Your shrewd observation completely surprised me; I had never thought about the possibility that those men had been standing all day in a place where labourers were hired, and that the landowner would have visited the spot four times already that day. Had the men been there all day long, it is reasonable to wonder why those men had not seen the hiring going on and sought the landowner's employ.
However, some points may be incorrectly assumed here. Was it exactly the same spot as early in the morning, as at the other three times, where the landowner returned to? Perhaps it was a large town where there were five locations where men gathered to seek daily employment. Or there may have been two locations, the landowner only going to the second one at the eleventh hour.
But the real point to bear in mind is that Jesus was not relating an actual event. He was giving a parable as to what the Kingdom of God was like. And this parable followed on the heels of Jesus telling his disciples that "Many who are first will be last, and the last first" (Mat. 19:30).

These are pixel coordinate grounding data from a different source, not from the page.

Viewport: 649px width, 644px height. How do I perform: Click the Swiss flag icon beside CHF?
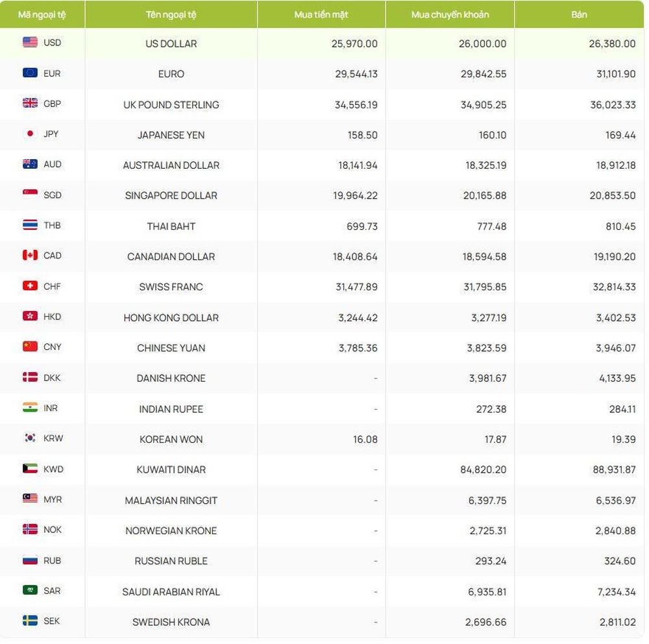coord(30,286)
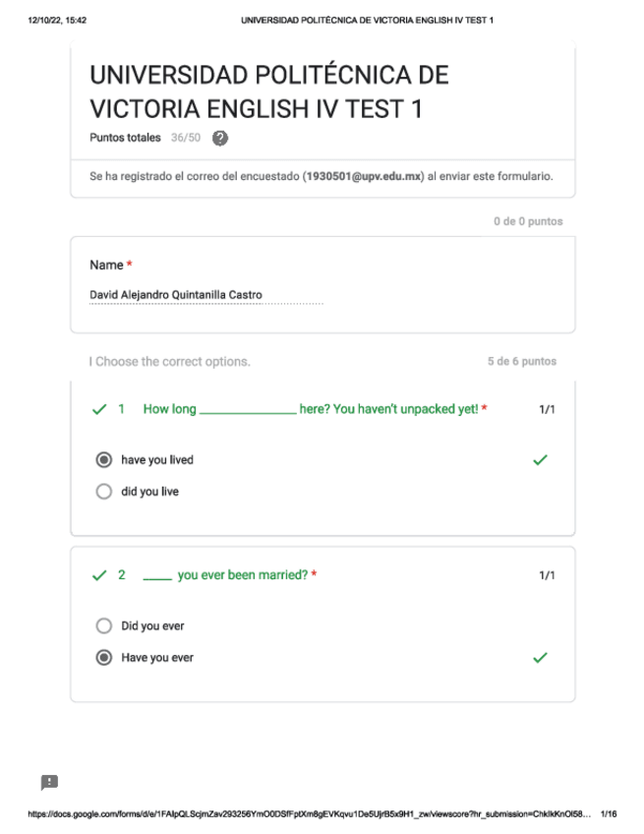Click green checkmark left of question 2
The height and width of the screenshot is (834, 644).
pos(98,575)
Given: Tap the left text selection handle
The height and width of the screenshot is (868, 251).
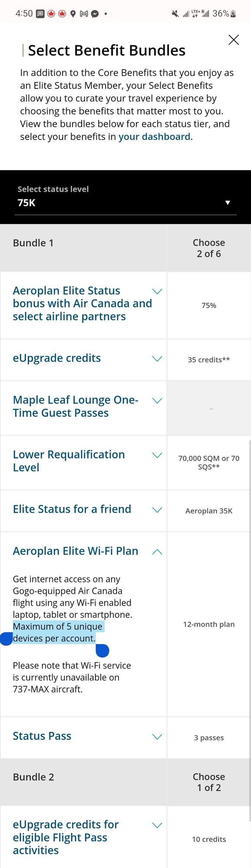Looking at the screenshot, I should [x=6, y=639].
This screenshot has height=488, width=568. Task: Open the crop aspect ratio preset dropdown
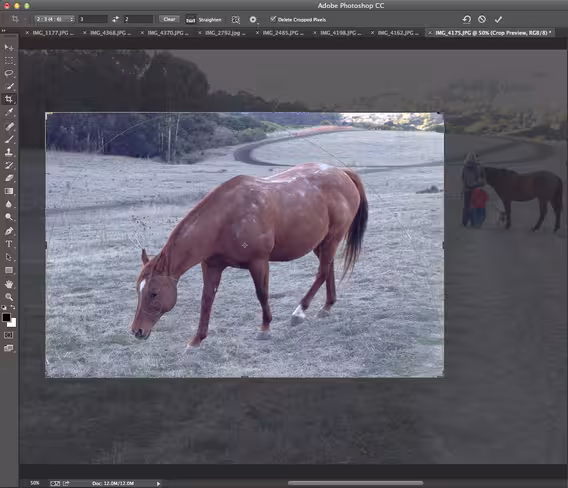click(x=55, y=19)
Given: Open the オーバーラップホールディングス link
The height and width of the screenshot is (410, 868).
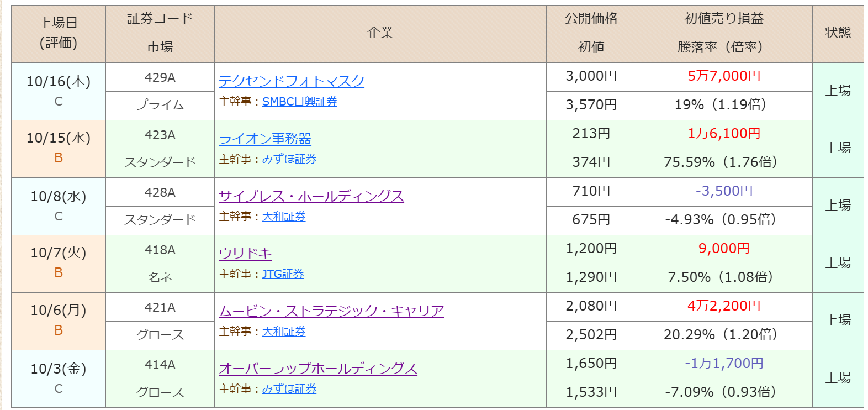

It is significant that the parable which followed ended with the labourers hired last receiving their wages first. And the labourers hired first, received their wages last.
Therefore, the hypothetical scenario does not require examination of such details as to why the men hired last, having been there all day, had not seen the landowner who had appeared four times previously searching for workers. There was no actual landowner, there were not various lots of workers engaged prior to the last batch at the eleventh hour, there was no handing out of wages at the end of the day.
But spiritually, the parable has profound implications for those who think that the longer and the harder they work for the Master (Christ) in his 'field' (the world - Mat. 13:38), the more they will deserve to 'earn' as a 'wage'.